I wanted to write a little on the Musée des Arts et Métiers, a scientific museum like the Smithsonian, only smaller, in Paris. It was founded in 1794, during the French Revolution. It was first proposed by the abbot Henri Grégoire as a “depository for machines, models, tools, drawings, descriptions and books in all the areas of the arts and trades”. The deserted Priory of Saint-Martin-des-Champs was selected as the site of collection, which formally opened in 1802. It is a fun place for adults and children and has some really cool stuff in the collection. For instance, the airplane shown above was the original “bat-plane” created by Clément Ader, powered by a little steam engine of his own design. On 9 October 1890, Ader attempted a flight of the Éole. The aircraft took off, reaching a height of 20 cm, and flew for approximately 50 meters (160 ft), 13 years before the Wright Brothers. There are also some exhibits related to the statue of liberty including this 1/16 scale model at the entrance.
The Conservatoire National des Arts et Métiers (CNAM) is a doctoral degree-granting higher education program, operated by the French government, dedicated to providing education and conducting research for the promotion of science and industry. Some of the students were enjoying the sunny day.
They have a collection of calculating machines. This is a Suan Pan (Mandarin for counting tray) Chinese Abacus from the 19th century. This one has the columns marked with a western alphabet, probably for teaching purposes. The Suan Pan, or Chinese abacus, had been in use in China for two or three centuries before making its journey to Japan sometime in the late 1500’s. Unlike the present day Japanese Soroban which has evolved to become an instrument with a 1/4 bead construction, the Suan Pan has retained its classic 2/5 bead construction – 2 beads above the reckoning bar, 5 beads below. These Suan Pans can be used for doing division, multiplication and for taking square roots and cube roots as well if the user knows the techniques. Chinese abacuses are designed to allow for hexadecimal computation. The Roman and Japanese versions are designed for base 10 computations although they are not directly related.

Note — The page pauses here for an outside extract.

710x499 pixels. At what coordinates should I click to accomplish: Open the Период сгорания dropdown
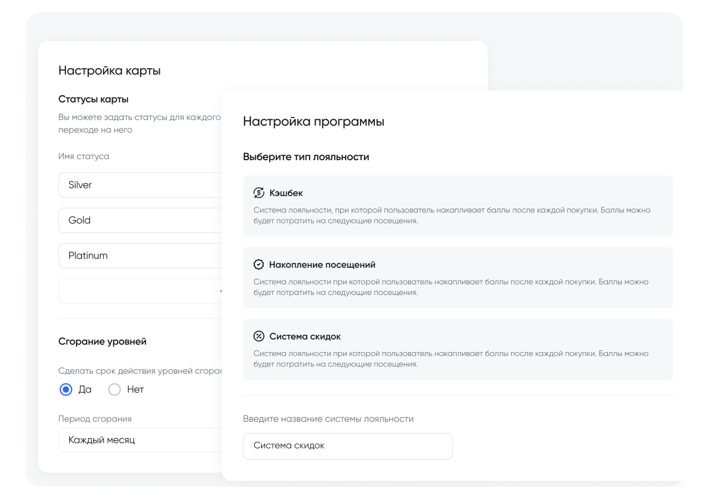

Before calculating devices, computations were either done in the head, on fingers, or by tallying. These sums were then noted in the sand or on flat surfaces covered with sand. Abaq or Abax stands for dust. Thus using the Abax or Abaq meant writing in dust. One of the earliest examples of permanent notation was recovered in 1854 near Babylon, called the Senkereh Tablet (Plimpton 322) which dates back to 2300-1600 BC. This may well have been a classroom exercise in mathematics that was inadvertently preserved. The earliest known counting board was discovered in 1899. The Salamis Tablet was found on the island of Salamis in Greece, dating back to 300 B.C. The tablet is marked at the top with a group of five small parallel lines chiseled onto the stone. Further down, towards the lower end of the tablet, are eleven longer parallel lines, a straight line runs down the center of the lower group. On the sides and bottom of the tablet are several Greek numerical and monetary denominational symbols. It is thought that the Greeks got this innovation from the Babylonians, transmitted it to the Romans who adapted it for their “hand abacus”. There is even a belief among some scholars that the Romans gave the idea to the Chinese along with their trade along the silk route.

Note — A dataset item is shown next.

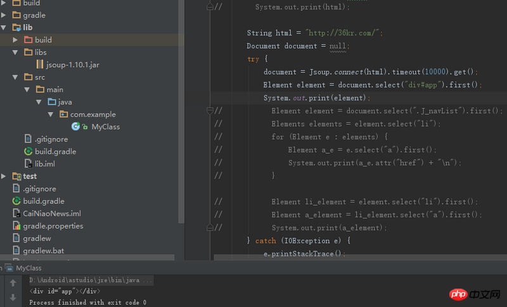Toggle fold marker at commented System.out.print(a_element) line

(x=210, y=228)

This instrument consists of a wooden box containing six rotating cylinders each of which bears the numbers ‘0 times’ to ‘9 times’. These sets would have been made to order for a wealthy client and regarded more as an adornment and status symbol than as tools for practitioners.
John Napier (1550-1617) is best known as the discoverer of logarithms. He was also the inventor of the so-called “Napier’s bones”. Napier also made common the use of the decimal point in arithmetic and mathematics. Napier’s bones is an abacus created by John Napier for calculation of products and quotients of numbers that was based on Arab mathematics and lattice multiplication used by Matrakci Nasuh in the Umdet-ul Hisab and Fibonacci writing in the Liber Abaci. Also called Rabdology (from Greek “rod” and “study”). Based on this concept, the English mathematician William Oughtred (1574-1660) invented the very useful “Slide Rule”.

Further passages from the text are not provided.